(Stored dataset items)
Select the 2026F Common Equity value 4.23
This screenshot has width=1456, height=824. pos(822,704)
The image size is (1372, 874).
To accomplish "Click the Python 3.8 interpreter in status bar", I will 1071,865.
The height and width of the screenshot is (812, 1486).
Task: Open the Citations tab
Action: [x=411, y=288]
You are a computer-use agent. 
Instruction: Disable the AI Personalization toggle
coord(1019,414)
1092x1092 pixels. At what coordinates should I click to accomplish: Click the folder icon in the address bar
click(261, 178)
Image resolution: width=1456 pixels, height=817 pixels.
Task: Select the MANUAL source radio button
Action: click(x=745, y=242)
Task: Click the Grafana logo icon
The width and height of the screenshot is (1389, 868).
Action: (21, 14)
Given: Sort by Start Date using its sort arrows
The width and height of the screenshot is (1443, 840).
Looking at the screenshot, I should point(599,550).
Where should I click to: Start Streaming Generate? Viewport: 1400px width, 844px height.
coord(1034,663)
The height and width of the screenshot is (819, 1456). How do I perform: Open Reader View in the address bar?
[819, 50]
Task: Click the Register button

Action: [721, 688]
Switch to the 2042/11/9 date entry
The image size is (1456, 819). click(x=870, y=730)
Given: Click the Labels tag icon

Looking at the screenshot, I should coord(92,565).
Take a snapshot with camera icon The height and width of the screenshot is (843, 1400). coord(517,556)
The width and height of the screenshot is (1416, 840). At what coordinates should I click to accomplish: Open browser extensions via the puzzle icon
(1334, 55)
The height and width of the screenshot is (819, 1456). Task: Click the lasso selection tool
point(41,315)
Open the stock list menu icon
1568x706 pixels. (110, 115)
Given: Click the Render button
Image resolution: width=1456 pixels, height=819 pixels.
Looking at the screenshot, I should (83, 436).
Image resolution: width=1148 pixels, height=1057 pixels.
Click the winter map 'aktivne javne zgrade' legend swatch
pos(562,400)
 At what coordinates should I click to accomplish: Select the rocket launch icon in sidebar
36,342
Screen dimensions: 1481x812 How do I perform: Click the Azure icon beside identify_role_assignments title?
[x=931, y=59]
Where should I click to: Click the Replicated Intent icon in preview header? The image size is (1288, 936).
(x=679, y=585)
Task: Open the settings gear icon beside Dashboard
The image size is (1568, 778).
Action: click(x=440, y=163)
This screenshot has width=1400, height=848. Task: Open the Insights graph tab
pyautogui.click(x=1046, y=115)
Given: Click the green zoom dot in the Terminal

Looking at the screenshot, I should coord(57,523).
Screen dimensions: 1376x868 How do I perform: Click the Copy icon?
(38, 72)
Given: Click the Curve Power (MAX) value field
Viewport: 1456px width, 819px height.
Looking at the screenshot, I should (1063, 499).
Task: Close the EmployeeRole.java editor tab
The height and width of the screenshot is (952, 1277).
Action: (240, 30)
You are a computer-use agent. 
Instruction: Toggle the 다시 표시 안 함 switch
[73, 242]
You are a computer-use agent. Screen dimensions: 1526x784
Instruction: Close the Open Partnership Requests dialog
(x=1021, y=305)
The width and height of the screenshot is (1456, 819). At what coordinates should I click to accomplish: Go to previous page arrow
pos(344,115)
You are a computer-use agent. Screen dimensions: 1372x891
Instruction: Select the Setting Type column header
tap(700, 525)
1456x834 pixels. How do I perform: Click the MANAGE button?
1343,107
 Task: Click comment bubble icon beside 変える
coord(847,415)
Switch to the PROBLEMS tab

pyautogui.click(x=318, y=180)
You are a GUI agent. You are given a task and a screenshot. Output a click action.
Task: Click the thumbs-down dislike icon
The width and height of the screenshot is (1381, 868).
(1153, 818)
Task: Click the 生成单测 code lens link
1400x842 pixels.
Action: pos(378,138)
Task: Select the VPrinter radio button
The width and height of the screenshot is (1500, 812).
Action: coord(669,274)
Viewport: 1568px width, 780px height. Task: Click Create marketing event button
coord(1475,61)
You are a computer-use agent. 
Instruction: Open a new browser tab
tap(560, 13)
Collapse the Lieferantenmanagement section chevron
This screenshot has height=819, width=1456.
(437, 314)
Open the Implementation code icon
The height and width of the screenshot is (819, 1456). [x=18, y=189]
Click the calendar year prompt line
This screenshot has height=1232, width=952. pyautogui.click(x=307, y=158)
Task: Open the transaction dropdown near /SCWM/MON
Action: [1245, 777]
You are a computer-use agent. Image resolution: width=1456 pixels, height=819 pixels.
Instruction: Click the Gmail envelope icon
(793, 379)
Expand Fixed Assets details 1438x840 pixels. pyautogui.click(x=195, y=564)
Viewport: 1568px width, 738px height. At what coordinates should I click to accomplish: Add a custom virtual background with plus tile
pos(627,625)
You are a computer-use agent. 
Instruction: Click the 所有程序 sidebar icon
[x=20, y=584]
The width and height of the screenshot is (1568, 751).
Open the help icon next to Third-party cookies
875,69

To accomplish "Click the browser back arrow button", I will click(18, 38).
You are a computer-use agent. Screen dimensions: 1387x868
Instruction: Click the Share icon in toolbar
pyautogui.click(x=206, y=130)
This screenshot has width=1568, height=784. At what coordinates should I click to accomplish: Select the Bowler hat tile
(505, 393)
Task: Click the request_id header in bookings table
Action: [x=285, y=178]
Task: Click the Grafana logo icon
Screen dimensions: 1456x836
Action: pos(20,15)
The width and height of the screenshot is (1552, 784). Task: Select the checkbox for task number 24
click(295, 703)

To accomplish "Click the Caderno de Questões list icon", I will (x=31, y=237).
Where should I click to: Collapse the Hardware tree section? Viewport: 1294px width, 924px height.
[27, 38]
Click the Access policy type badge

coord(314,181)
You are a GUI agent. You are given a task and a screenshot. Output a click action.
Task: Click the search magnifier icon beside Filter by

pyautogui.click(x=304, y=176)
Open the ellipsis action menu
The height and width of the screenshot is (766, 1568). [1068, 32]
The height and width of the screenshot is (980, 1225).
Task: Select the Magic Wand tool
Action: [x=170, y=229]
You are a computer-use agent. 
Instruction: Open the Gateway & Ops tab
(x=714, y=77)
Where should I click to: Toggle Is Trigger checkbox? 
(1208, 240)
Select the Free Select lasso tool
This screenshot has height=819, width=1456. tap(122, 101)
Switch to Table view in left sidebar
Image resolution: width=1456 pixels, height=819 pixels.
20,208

**What the exercise asks:** From the entries above, print the lines beginning at the one with "The height and width of the screenshot is (952, 1277)." and stopping after the one with "Expand Fixed Assets", exactly as written and with nothing else.

**Task output:**
The height and width of the screenshot is (952, 1277).
Action: (240, 30)
You are a computer-use agent. 
Instruction: Toggle the 다시 표시 안 함 switch
[73, 242]
You are a computer-use agent. Screen dimensions: 1526x784
Instruction: Close the Open Partnership Requests dialog
(x=1021, y=305)
The width and height of the screenshot is (1456, 819). At what coordinates should I click to accomplish: Go to previous page arrow
pos(344,115)
You are a computer-use agent. Screen dimensions: 1372x891
Instruction: Select the Setting Type column header
tap(700, 525)
1456x834 pixels. How do I perform: Click the MANAGE button?
1343,107
 Task: Click comment bubble icon beside 変える
coord(847,415)
Switch to the PROBLEMS tab

pyautogui.click(x=318, y=180)
You are a GUI agent. You are given a task and a screenshot. Output a click action.
Task: Click the thumbs-down dislike icon
The width and height of the screenshot is (1381, 868).
(1153, 818)
Task: Click the 生成单测 code lens link
1400x842 pixels.
Action: pos(378,138)
Task: Select the VPrinter radio button
The width and height of the screenshot is (1500, 812).
Action: coord(669,274)
Viewport: 1568px width, 780px height. Task: Click Create marketing event button
coord(1475,61)
You are a computer-use agent. 
Instruction: Open a new browser tab
tap(560, 13)
Collapse the Lieferantenmanagement section chevron
This screenshot has height=819, width=1456.
(437, 314)
Open the Implementation code icon
The height and width of the screenshot is (819, 1456). [x=18, y=189]
Click the calendar year prompt line
This screenshot has height=1232, width=952. pyautogui.click(x=307, y=158)
Task: Open the transaction dropdown near /SCWM/MON
Action: [1245, 777]
You are a computer-use agent. Image resolution: width=1456 pixels, height=819 pixels.
Instruction: Click the Gmail envelope icon
(793, 379)
Expand Fixed Assets details 1438x840 pixels. pyautogui.click(x=195, y=564)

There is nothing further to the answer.